Instructions to follow: Pictures aside, write out the data exactly as it reads.

[Records contained in a dataset]
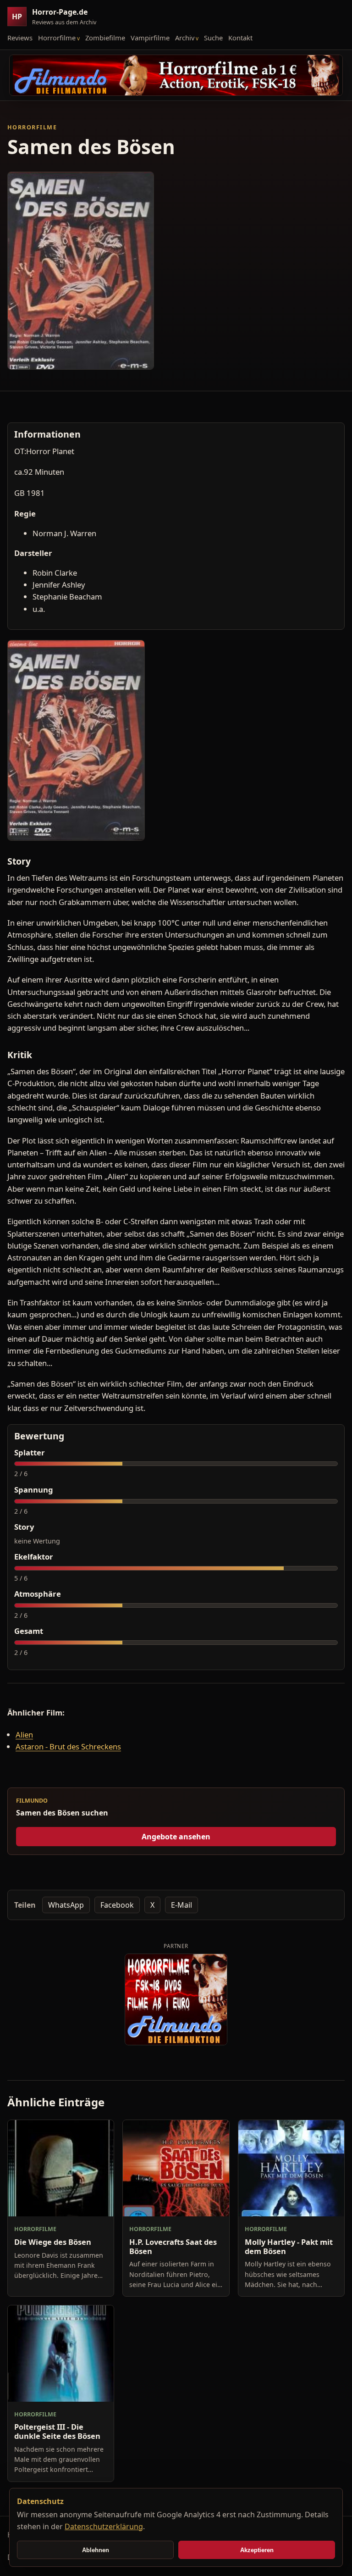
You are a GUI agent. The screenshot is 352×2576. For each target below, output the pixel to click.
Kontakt (240, 37)
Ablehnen (95, 2550)
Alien (24, 1734)
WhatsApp (66, 1905)
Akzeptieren (257, 2550)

Answer:
You are a GUI agent. The screenshot is 352×2576. For each target below, output the pixel to click.
Kontakt (240, 37)
Ablehnen (95, 2550)
Alien (24, 1734)
WhatsApp (66, 1905)
Akzeptieren (257, 2550)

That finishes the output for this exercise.